National rates provide mixed signals on the correlation between suicides and poor economies. The U.S. suicide rate was 12.2 in the second year of the 1981-82 recession but rose to 12.9 in 1986, long after that recession ended. After dipping to 12.25 in 1989, it rose to 12.4 in 1990, coinciding with the beginning of the 1990-91 recession. But the 10.7 rate during the 2001 recession was exceeded the next several years.

“As for the national data, there is no correlation between recessions and suicide, but there is between unemployment and suicide,” said Lanny Berman, executive director of the American Association of Suicidology in Washington, which promotes suicide research and prevention programs. “As for Nevada’s data, given the months of the recession, you would have expected an uptick (in suicides) in 2009 if there was a clear association.

“This is not to say that loss of job, loss of income, loss of status, foreclosed homes, etc., do not destroy one’s ego, do not bring on shame and humiliation that will tear at the soul of those vulnerable,” he said.

Berman’s association says on its website that “when combined with the loss of job, home loss has been found to be one of the most common economic strains associated with suicides. In contrast to many other developed nations, the U.S. provides little cushion to buffer these strains. Unemployment benefits are generally limited in duration and are considerably less than full-pay levels ...”

Two economists, Timothy Classen of Loyola University in Chicago and Richard Dunn of Texas A&M University found last year that there is a relationship between job loss and suicide. They studied data from 1996 to 2005, when unemployment benefits typically ran out after 26 weeks.
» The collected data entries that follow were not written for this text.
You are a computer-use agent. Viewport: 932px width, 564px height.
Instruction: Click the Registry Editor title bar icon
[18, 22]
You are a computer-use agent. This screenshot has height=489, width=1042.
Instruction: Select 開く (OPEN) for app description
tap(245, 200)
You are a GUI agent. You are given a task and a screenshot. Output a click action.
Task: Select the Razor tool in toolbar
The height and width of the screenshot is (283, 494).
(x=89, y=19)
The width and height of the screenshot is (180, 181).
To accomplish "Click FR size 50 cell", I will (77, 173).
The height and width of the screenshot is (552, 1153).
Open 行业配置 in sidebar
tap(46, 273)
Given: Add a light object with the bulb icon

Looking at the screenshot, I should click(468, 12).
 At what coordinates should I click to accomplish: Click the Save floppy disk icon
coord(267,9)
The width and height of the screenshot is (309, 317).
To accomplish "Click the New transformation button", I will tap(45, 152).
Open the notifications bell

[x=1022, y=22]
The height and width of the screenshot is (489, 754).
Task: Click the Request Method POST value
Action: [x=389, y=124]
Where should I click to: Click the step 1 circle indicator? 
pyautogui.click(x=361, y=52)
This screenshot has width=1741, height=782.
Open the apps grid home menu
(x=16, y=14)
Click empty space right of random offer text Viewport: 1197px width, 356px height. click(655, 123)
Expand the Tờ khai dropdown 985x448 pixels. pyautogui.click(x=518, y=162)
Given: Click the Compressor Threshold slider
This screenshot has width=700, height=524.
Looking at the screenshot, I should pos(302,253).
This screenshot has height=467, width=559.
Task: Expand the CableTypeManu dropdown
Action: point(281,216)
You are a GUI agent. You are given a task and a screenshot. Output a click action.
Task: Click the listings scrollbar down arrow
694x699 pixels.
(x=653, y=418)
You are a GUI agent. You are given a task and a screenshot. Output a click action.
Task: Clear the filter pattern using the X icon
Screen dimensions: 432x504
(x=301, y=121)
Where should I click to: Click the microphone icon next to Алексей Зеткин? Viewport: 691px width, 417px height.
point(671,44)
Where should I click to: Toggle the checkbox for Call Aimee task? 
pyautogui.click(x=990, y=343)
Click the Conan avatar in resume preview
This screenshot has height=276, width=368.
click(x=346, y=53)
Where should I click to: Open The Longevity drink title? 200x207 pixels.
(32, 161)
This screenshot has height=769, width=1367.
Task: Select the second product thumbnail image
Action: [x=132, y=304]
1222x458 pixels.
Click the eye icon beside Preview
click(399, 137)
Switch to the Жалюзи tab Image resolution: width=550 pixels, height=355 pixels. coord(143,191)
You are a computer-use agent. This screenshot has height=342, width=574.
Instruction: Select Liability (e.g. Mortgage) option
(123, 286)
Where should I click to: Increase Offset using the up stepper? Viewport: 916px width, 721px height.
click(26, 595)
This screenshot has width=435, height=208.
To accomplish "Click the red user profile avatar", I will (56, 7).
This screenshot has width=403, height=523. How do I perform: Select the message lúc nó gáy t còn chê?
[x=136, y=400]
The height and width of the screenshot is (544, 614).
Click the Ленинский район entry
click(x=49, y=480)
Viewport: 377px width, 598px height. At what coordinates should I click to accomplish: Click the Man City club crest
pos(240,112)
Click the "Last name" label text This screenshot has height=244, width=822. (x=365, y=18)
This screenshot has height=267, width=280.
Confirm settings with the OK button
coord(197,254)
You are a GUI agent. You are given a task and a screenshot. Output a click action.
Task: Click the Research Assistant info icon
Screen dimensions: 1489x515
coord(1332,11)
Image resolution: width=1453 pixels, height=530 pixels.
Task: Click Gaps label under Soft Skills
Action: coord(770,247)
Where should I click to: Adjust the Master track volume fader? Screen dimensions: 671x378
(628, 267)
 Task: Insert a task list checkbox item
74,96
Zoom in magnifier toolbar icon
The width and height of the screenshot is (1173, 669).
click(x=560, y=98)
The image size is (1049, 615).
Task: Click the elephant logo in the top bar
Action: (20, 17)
“We have found some evidence that the increase in suicides following mass layoffs occurs about six months after the job loss, which is also around the time that unemployment insurance benefits expire,” Classen said. “This suggests to us that the financial constraint placed on families when unemployment insurance benefits expire may be the more compelling explanation for suicides occurring as a result of job separations, rather than the immediate effect of job loss.

“Obviously, job loss and general economic conditions have large effects throughout communities as you are likely witnessing in Nevada. Job losses lead to lower incomes, which lead to inability to pay off mortgages, which leads to foreclosures, which lead to the dissolution of social networks, which may also result in higher suicide rates.”

But Linda Flatt, facilitator for the Nevada suicide prevention office in Las Vegas, cautioned against making too much of a possible relationship between suicide and the recession.

“It’s something that is so complex,” Flatt said. “We have to look at suicide as a multifaceted issue. It’s not only about the economy. We don’t want suicide to be an option for someone having economic problems.”

Anyone who needs help is encouraged to call the National Suicide Prevention Lifeline toll free at 1-800-273-8255. Flatt also recommended that individuals consult their physicians or seek counseling.

Other options available in Las Vegas include Southern Nevada Adult Mental Health Services, Montevista Hospital and Spring Mountain Treatment Center.

Wray said “if a family member, friend, classmate or colleague appears to be stressed and depressed, consider asking them if they have ever thought about harming themselves. If the answer is yes, or an unconvincing no, convince them that help is available and refer them to a person or agency that can help.”